“Snyder, Schauer both say education priority for them”
Republican Gov. Rick Snyder and Democratic challenger Mark Schauer differ sharply on issues such as the future of the Education Achievement Authority, charter schools and improving teacher quality.
Snyder, who frequently frames his view on education by looking at it from prenatal through careers, said his priorities include setting aside resources for prenatal care in distressed areas, continuing the state’s investment in early childhood education, ensuring kids can read by third grade, boosting career and technical education programs and providing greater opportunities for high school students to take college classes.
Schauer’s priorities include overhauling the system for funding public schools and investing more in schools, ensuring every child has an opportunity to attend a preschool program, completing a study to determine the true cost of educating students, and using the results to ensure private companies that run charter schools aren’t profiting.
The two candidates differ sharply on issues such as the future of the Education Achievement Authority, a reform district for the worst-performing schools in the state, charter schools and improving teacher quality.
The next four years will be crucial for whomever Michigan voters elect: More districts are falling into financial disarray, academic achievement has been lackluster and schools are dealing with more rigorous standards and the challenge that they prepare students for life after high school.
“People are talking about making Michigan a better place to live. That means good education,” said Amber Arellano, executive director of the Education Trust-Midwest, a Royal Oak-based education research and advocacy group. Her organization wants the priorities over the next four years to be about improving teacher quality, sticking with rigorous standards that spell out what students need to know to be prepared for college and careers, and ensuring charter schools that open will offer a quality education.
Cuts vs. investment
No greater issue, though, divides the two candidates than Snyder’s record on school funding. Snyder often boasts that he increased funding for K-12 schools each year he’s been in office, and by $660 per student in the last three years. But Schauer and Democrats have pushed the contention that Snyder cut $1 billion from education — claims many, including the Free Press, have questioned.

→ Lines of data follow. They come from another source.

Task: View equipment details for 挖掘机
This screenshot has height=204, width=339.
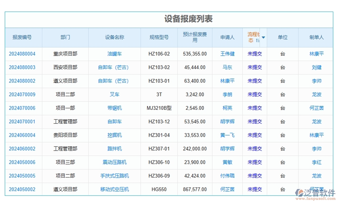Action: click(114, 135)
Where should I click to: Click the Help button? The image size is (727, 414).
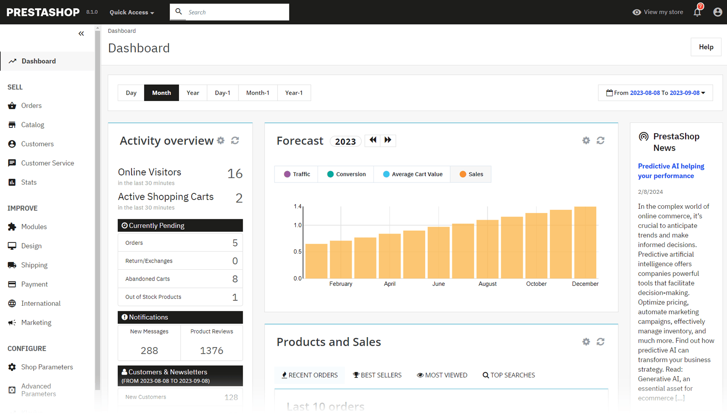pyautogui.click(x=706, y=47)
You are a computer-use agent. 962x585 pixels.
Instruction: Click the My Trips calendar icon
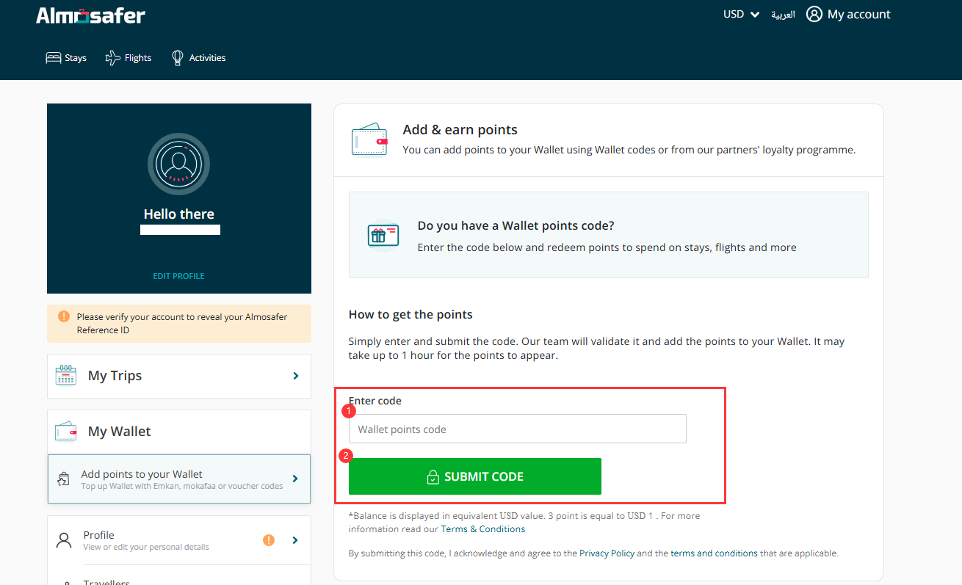(x=66, y=375)
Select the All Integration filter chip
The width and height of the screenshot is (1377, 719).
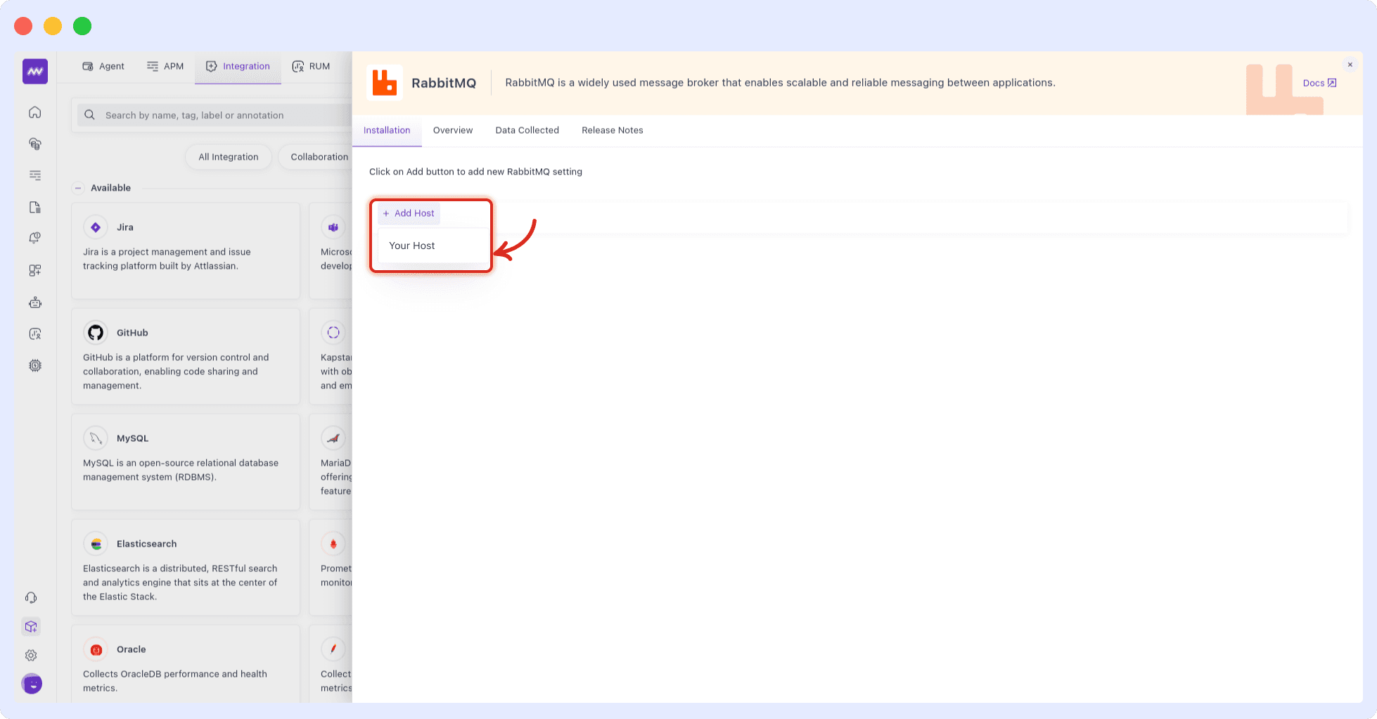point(228,157)
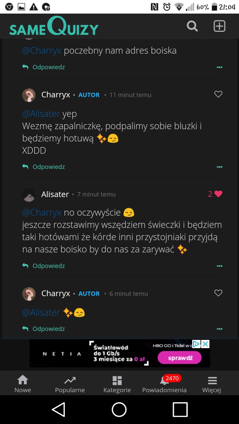Like Charryx's comment from 6 minutes ago

pos(218,293)
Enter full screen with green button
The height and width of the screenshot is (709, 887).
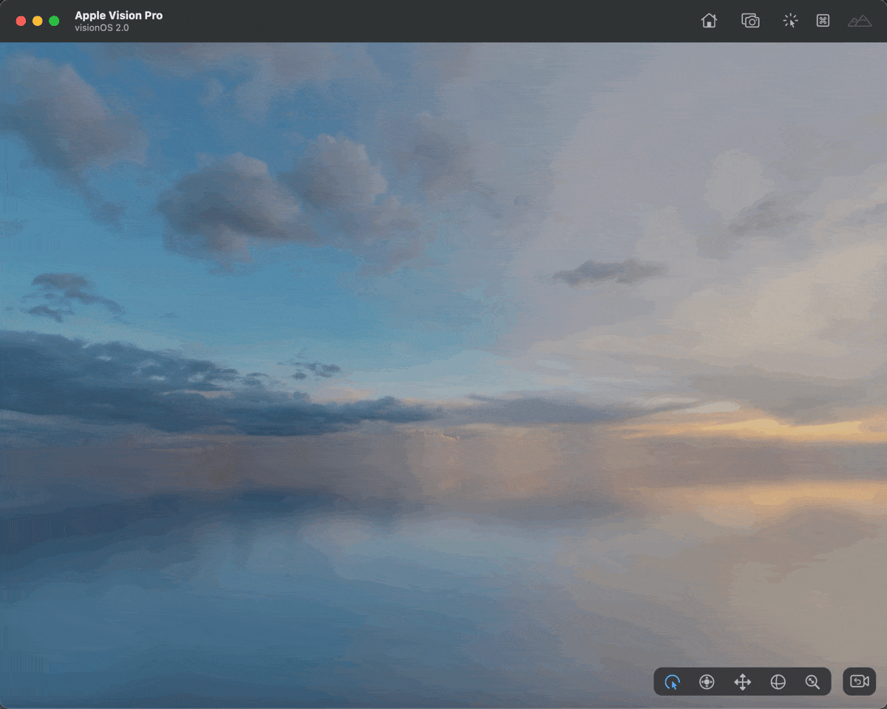[x=54, y=21]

“The biggest piece of hogwash on the TV is the lie about the education cuts,” Snyder said in an interview Wednesday.
Schauer, though, said the $1-billion claim “is irrefutable,” and said it’ll be a tough sell for Snyder to convince “real people in communities around the state that their schools have not been cut. They see it, they know it, they feel it.”
The reality: The minimum per-pupil grant schools receive did decline sharply in Snyder’s first year in office, though that was largely because of the expiration of federal stimulus money that had helped boost funding for schools in the previous three years.

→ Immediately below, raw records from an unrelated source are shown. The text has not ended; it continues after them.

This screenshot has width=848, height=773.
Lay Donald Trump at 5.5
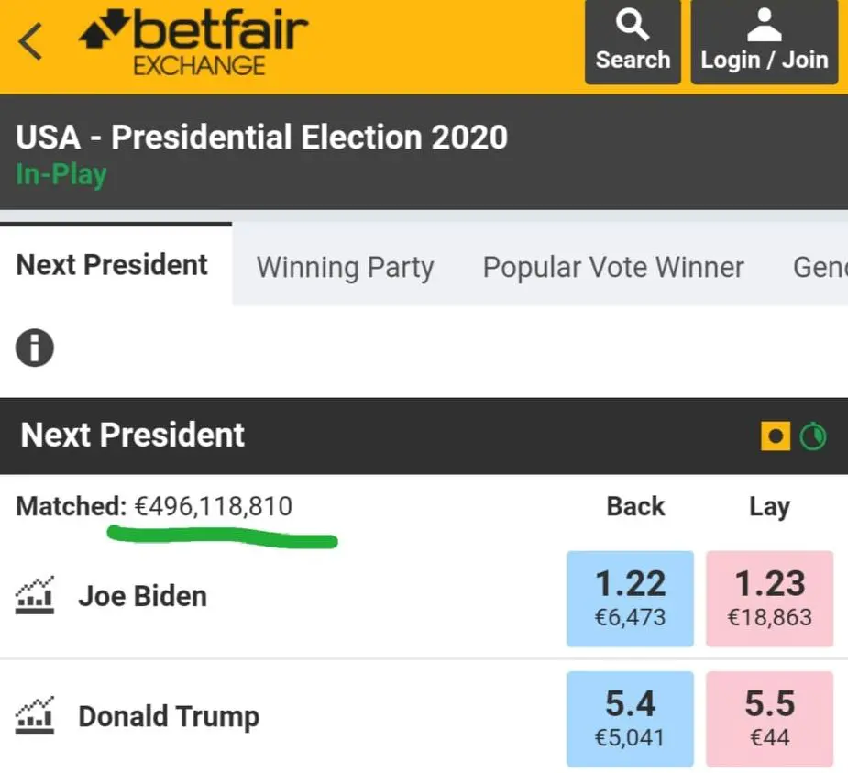pos(769,719)
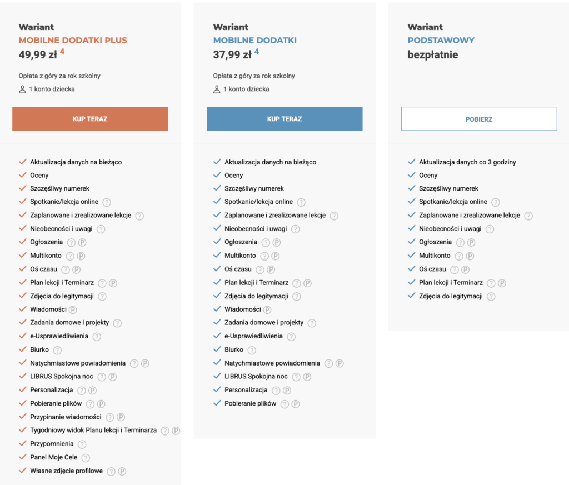The width and height of the screenshot is (569, 485).
Task: Click the P icon beside Własne zdjęcie profilowe
Action: (x=122, y=472)
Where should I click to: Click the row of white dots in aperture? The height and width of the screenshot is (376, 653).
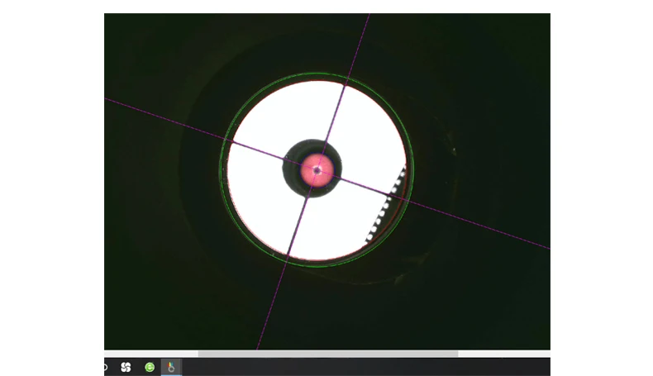coord(386,204)
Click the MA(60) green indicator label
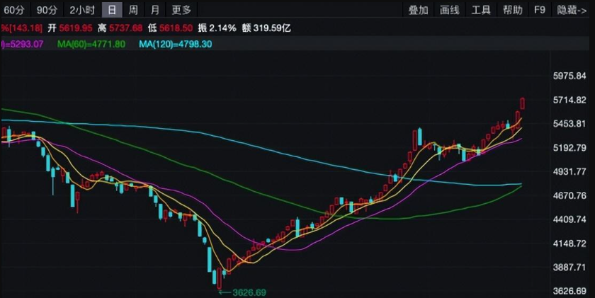595x298 pixels. click(x=91, y=44)
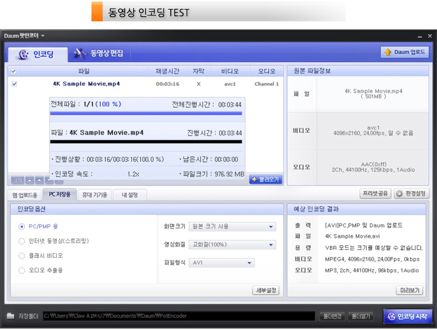This screenshot has width=437, height=330.
Task: Expand the 영상화질 quality dropdown
Action: coord(232,245)
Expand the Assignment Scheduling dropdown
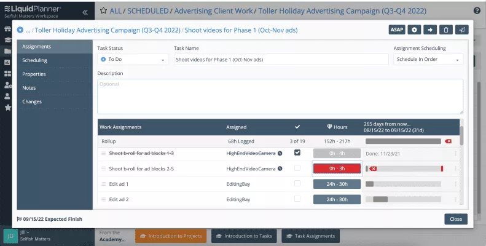This screenshot has height=246, width=486. click(428, 60)
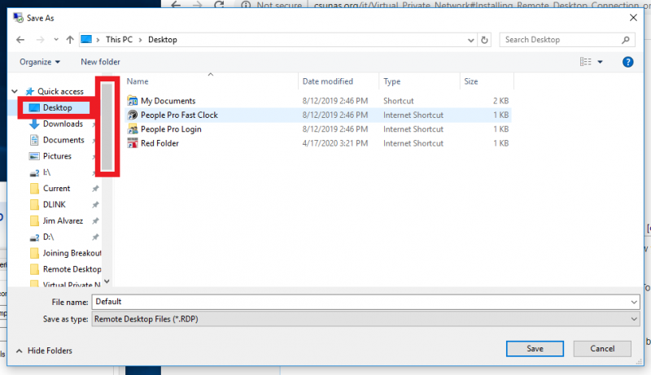The width and height of the screenshot is (651, 375).
Task: Create a New folder
Action: click(100, 62)
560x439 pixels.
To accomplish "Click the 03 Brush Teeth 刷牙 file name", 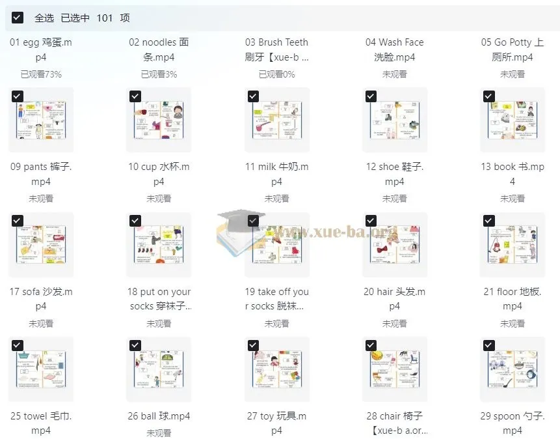I will 277,50.
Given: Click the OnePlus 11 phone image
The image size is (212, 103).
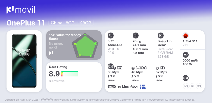Looking at the screenshot, I should point(24,61).
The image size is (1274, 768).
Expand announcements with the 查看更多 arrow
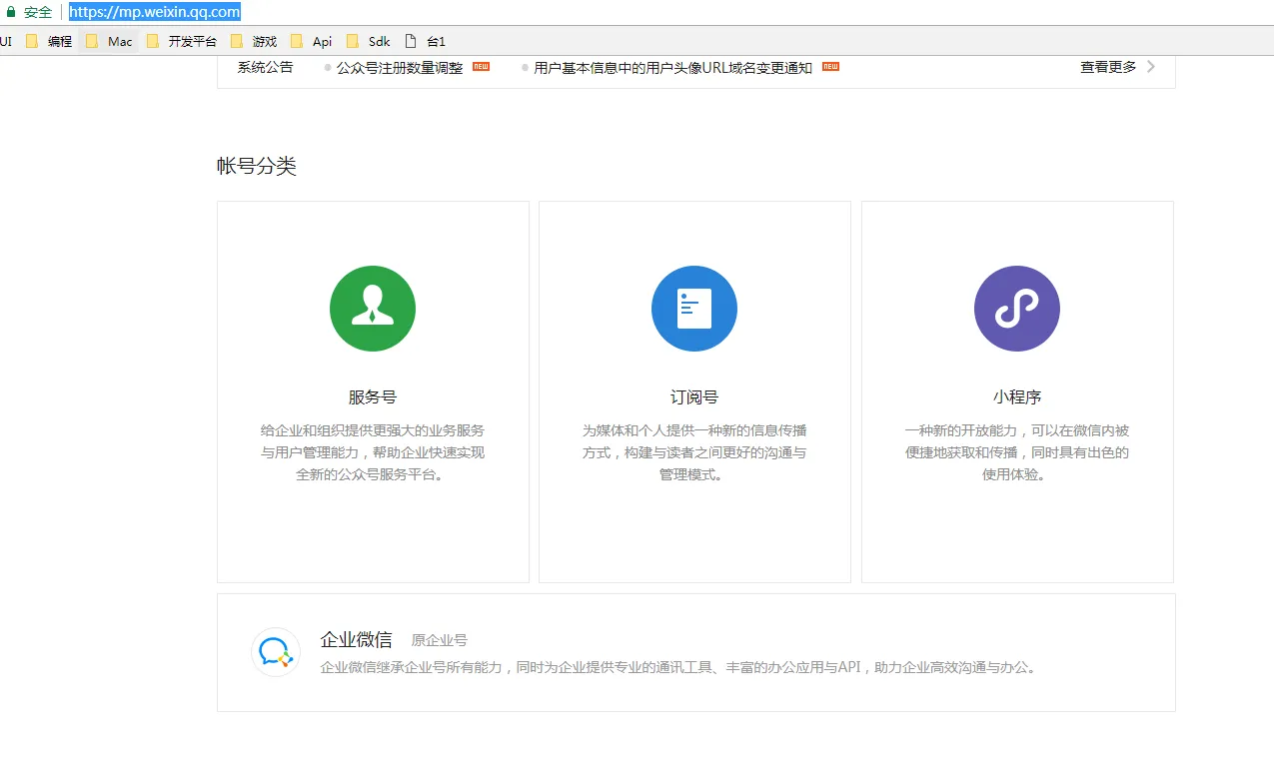(x=1151, y=67)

Snyder increased funding in each year, though much of that increase went toward the state’s retirement system for public school employees. Many school administrators say they have less money for the classroom, resulting in burgeoning class sizes and program cuts.
Enrollment declines haven’t helped. And K-12 advocates have expressed displeasure that money from the state School Aid Fund, which historically has only funded K-12 schools, is now being used to fund higher education.
“It’s a question of what people believe now,” said Bill Ballenger, founder of the newsletter Inside Politics. “If people are just generally getting the feeling that education is taking a beating and it hasn’t been doing that well under Snyder, even if it hasn’t been cut to the extremes Schauer claims, it complements the argument that our economy is bad, our jobs are bad, our unemployment is too high.”
Naeyaert said the issue of whether Snyder cut $1 billion has monopolized the conversation about education in the governor’s race. He said both sides “are guilty of partial use of selective information to make a point. The truth is somewhere between the two extremes.”
Funding overhaul due?
Randy Speck, superintendent of Madison (Heights) District Schools, wants to move beyond the debate and on to discussing “how school districts are funded and the inequality that school funding provides.” His district receives $7,126 per pupil, the lowest amount a district can get.
“There are minimally funded school districts, such as Madison, that suffer year after year from trying to meet the needs of students, but doing so when our neighboring, competitive school districts are funded $1,000, $1,500 or even $3,000 more than us,” Speck said.
Michigan districts receive an amount that generally ranges from $7,126 to $8,099 per pupil in state funding. A few dozen wealthier districts receive more because their taxpayers approved it.
Arellano said states that have seen improved academic achievement made investments in school funding.
Schauer said he plans to restore the money cut from education. He said he’ll audit every department of state government to weed out waste and fraud. Savings, he said, would be put toward his priorities, “and education is my No. 1 priority.”
Snyder, too, thinks it’s time to look at the current funding system. “I think that’s a discussion we should seriously consider,” he said. “But it shouldn’t just be about money.” Instead, Snyder said, it should be about “how can we improve student growth even more.”
Earlier in his administration, he tapped Lansing attorney Richard McLellan to lead a rewrite of the state’s school funding law. The result, through, was a controversial legislative proposal — that later died — that would have opened the door for anyone to open a public school.